Bohdan: DESS examination will lead to an absurd situation

Olena Bohdan. Photo: irp.news

In an interview with Viche, the ex-head of the State Service for Ethnopolitics and Freedom of Conscience, Olena Bohdan, said that the conclusions of the DESS examination on the discovery of church-canonical relations between the UOC and the ROC are unsubstantiated and full of assumptions.

Olena Bohdan criticized the composition of the specialists invited by the State Service for Ethnopolitics, as at least four of them have a conflict of interest.

The former head of the DESS said that the examination proceeds from the fact that the decisions of the Council of Bishops of the Russian Orthodox Church are binding on the UOC in accordance with the letter of Alexy II. Although, in her opinion, this issue is polemical, since the letter says that the Russian Orthodox Church hopes that this will be the case.
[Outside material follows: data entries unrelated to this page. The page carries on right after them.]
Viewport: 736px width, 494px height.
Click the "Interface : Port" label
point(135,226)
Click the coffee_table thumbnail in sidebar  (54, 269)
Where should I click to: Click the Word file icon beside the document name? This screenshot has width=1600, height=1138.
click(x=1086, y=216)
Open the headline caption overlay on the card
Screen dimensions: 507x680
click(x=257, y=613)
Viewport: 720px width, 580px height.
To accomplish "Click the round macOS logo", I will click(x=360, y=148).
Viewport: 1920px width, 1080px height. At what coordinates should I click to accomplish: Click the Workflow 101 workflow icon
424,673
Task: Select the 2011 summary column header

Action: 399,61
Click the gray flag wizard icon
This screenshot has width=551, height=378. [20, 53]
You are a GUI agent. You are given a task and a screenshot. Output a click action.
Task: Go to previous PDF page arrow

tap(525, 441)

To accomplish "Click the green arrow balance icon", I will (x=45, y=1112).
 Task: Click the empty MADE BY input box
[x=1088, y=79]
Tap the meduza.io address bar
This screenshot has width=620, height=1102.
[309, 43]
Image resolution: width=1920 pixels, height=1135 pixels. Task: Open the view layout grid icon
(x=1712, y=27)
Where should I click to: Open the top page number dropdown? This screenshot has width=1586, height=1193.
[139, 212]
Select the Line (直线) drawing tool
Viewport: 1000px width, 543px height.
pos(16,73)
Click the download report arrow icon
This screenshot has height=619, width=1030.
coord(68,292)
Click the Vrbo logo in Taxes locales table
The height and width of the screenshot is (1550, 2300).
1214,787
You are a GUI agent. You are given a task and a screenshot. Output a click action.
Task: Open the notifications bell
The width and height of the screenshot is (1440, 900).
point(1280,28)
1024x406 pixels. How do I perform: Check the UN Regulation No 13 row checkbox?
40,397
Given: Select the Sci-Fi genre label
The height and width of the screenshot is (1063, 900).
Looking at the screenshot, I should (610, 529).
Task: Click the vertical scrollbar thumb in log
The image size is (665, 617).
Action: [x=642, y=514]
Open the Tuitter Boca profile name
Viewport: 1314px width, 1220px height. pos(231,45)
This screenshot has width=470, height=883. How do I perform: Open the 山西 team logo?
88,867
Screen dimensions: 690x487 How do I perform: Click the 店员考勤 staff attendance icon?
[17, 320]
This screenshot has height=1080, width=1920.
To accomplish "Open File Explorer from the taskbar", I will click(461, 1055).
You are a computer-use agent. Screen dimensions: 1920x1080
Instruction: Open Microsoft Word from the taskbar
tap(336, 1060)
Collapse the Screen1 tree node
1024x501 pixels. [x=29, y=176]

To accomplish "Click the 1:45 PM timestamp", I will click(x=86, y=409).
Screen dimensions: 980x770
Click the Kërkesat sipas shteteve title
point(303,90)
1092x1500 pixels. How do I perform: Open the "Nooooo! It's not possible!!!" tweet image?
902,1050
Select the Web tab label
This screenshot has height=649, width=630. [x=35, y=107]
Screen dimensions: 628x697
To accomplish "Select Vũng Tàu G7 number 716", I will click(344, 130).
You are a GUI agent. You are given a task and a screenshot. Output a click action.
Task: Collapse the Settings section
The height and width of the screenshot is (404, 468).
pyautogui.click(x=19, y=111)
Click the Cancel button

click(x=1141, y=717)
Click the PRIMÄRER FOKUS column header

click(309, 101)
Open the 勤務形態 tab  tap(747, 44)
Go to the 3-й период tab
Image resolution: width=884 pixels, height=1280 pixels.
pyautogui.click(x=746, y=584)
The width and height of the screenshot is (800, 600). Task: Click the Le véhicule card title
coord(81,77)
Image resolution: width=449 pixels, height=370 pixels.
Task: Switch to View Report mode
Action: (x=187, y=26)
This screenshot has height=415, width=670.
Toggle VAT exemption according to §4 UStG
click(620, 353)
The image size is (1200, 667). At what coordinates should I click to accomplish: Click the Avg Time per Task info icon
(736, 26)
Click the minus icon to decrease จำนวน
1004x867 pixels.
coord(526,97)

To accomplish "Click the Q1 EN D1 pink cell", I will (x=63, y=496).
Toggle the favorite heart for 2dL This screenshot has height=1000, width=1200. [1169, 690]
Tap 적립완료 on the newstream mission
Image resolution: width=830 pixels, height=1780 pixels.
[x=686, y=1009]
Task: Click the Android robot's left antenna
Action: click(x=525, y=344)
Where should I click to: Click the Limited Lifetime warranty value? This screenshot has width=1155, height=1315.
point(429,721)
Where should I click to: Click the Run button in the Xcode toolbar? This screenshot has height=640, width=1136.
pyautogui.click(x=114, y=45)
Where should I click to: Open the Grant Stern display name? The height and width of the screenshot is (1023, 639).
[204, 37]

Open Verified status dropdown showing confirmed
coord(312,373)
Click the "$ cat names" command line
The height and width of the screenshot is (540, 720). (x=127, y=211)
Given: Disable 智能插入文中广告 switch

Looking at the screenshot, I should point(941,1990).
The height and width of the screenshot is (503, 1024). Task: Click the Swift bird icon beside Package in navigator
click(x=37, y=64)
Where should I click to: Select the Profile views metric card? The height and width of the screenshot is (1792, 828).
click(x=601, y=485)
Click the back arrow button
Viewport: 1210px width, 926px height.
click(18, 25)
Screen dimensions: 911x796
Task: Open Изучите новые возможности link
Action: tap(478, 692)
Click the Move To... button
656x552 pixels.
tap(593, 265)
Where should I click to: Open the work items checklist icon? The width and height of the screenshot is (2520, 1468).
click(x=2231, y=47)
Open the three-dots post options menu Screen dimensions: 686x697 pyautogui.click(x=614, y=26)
“Further on, given the aforesaid, the experts take the papers of the ROC and conclude on their basis that all this is now in the UOC. However, a simple question arises: what are the decisions that the UOC is now making not in Kyiv, but in Moscow? No one can name such a decision. In response, we can hear only speculation about ROC’s secret coordination. These assumptions should be dealt with by the SBU, if it seems that there may be some kind of secret coordination of Ukraine on the RF’s part. If it is true, then we must specifically find out what is being coordinated and how it has harmed Ukraine. Instead, the state says, ‘Stop being coordinated secretly,’ to which the religious organization replies, ‘We are not coordinated.’ All this eventually appears as some kind of absurdity,” she said.

According to Olena Bohdan, another part of the examination suggests that the UOC did not proclaim autocephaly. But the UOC never spoke about this, since this immediately entails the problem of its recognition by other Local Churches.

“I don’t understand why there is a political course in the state now to force the UOC to proclaim autocephaly,” concluded Bohdan.

As the UOJ reported, Olena Bohdan noted that the situation when the state dictates to religious associations with whom to have or not to have a canonical relationship is futile.